Biology studies life in all its variety to understand how organisms feed, communicate, reproduce, and survive in their environment. Instead, physics studies the properties of matter and energy, seeking the laws that explain natural phenomena.
Biophysics is a science that combines the theoretical nature of physics with the experimental spirit of biology to better understand living beings.
Basically, biophysics examines life at all levels, from molecules to cells and the most complex organisms, but following the principles and methods of physics to describe their behaviour. It tries to understand the physical environment of life, which implies the exploration of phenomena such as bioelectricity, bioluminescence or biomagnetism.
In fact, biophysics has generated different areas of study. Biomechanics, for example, analyses the processes of the human body to understand the application of internal and external forces, while bioacoustics studies the production of sound waves in the animal world.
Biophysics allows us to reconsider the traditional boundaries between inorganic matter and organic life, since both worlds are subject to the influence of the fundamental forces of physics. Therefore, this discipline provides a more complete vision of life and helps to better understand its differences with inanimate matter.
However, the implications of biophysics go beyond the theoretical level. Biophysicists have extensive training in physics, mathematics, chemistry and biology, so they study everything from how nerve cells communicate to how plant cells capture light and transform it into energy.
This discipline has contributed to great advances in medical technology. Diagnostic techniques such as nuclear magnetic resonance imaging and positron emission tomography would not exist without the contributions of biophysics. In fact, it is also behind pacemakers and cardiographs, as it explains the use of electricity in muscle contraction and nerve impulses.
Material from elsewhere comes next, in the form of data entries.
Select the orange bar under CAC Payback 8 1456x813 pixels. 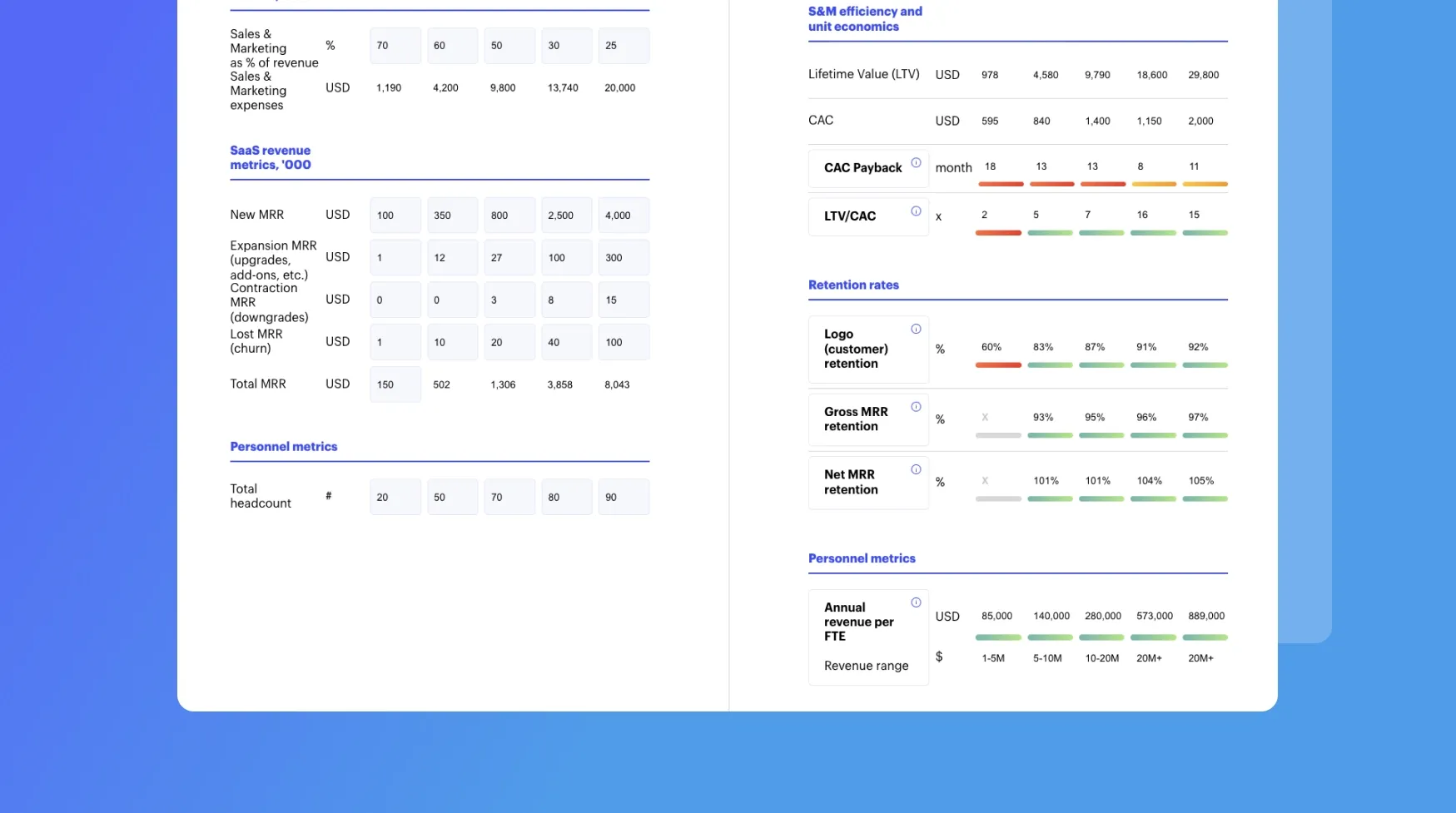[x=1153, y=184]
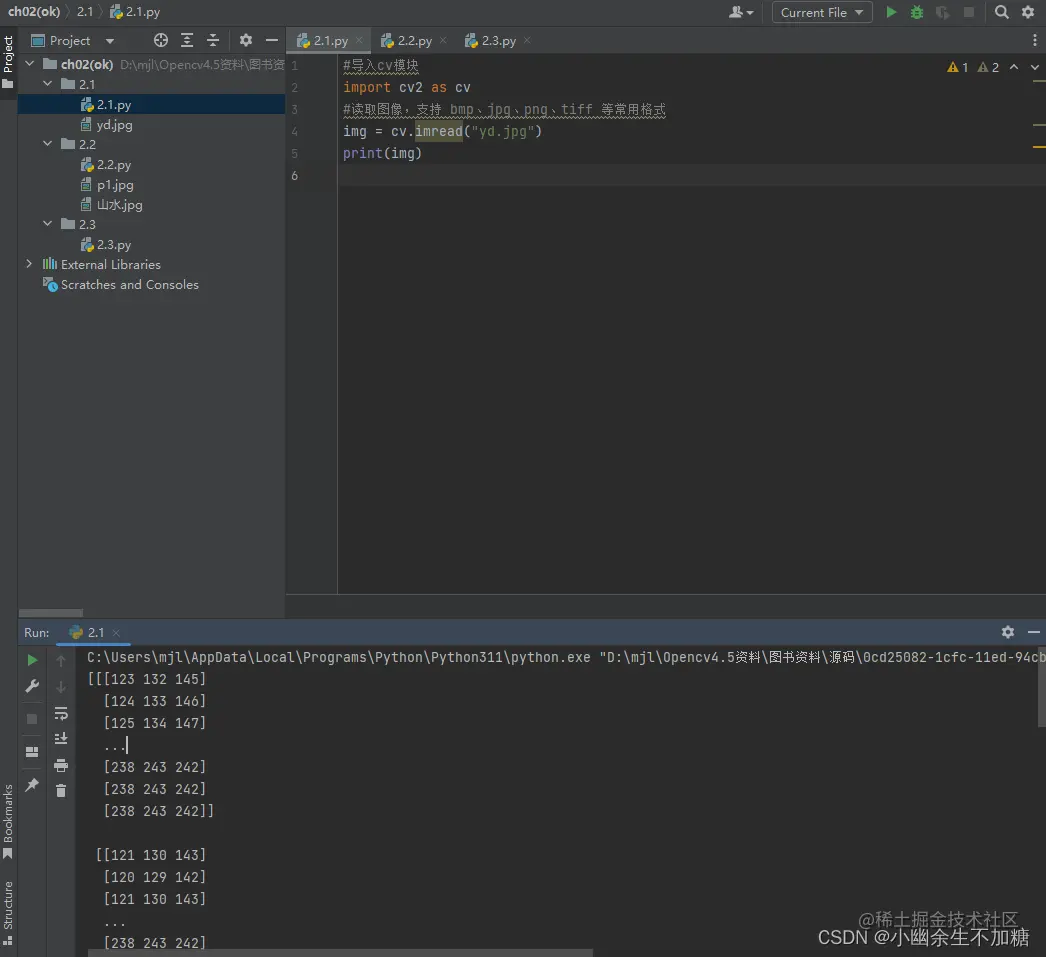1046x957 pixels.
Task: Open Bookmarks tool window on left sidebar
Action: [8, 821]
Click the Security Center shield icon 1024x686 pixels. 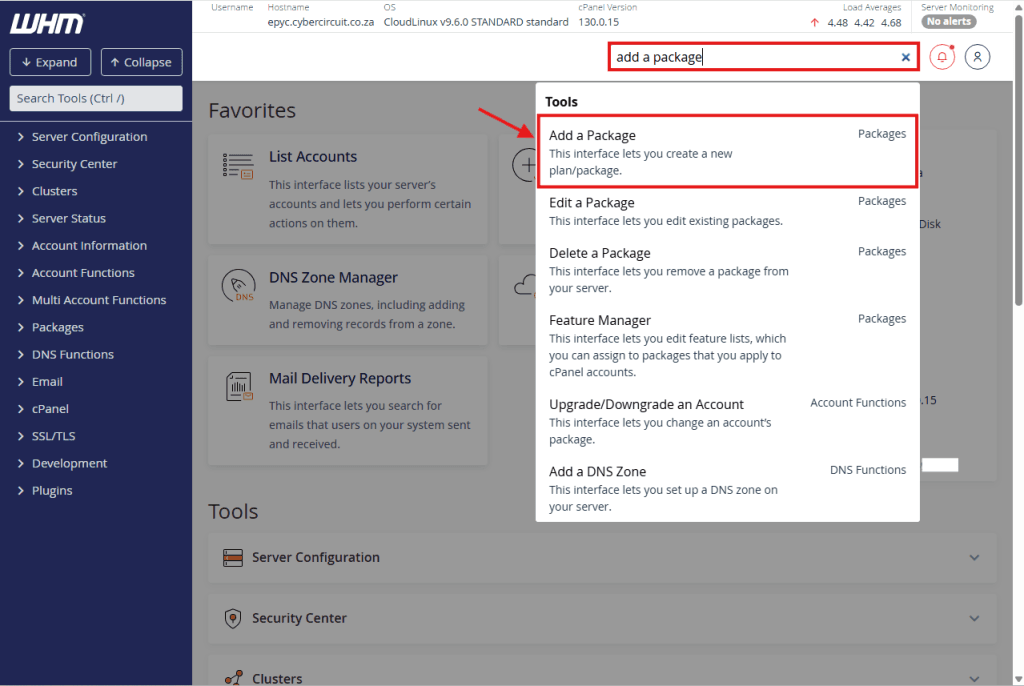tap(233, 618)
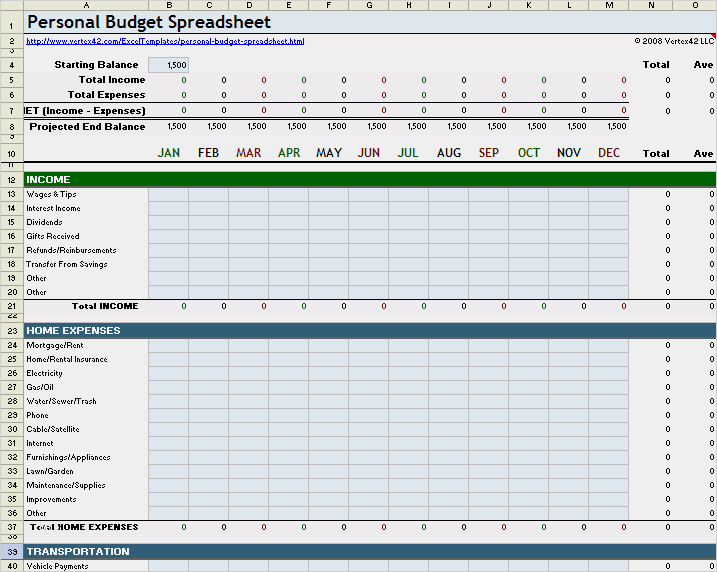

Disciplines such as microbiophysics, for example, have made it possible to understand the structure of DNA molecules, facilitating their sequencing and analysis. Biophysicists are also involved in developing computer simulation models to observe and manipulate the shapes and structures of proteins, viruses, and other complex molecules, essential information for the development of new drugs and medical treatments.
In addition, biophysics plays a leading role in fields such as bioengineering, nanotechnology and biomaterials. Biophysical discoveries are the basis for designing better prostheses and optimised nanomaterials that can deliver drugs to increase therapeutic efficacy.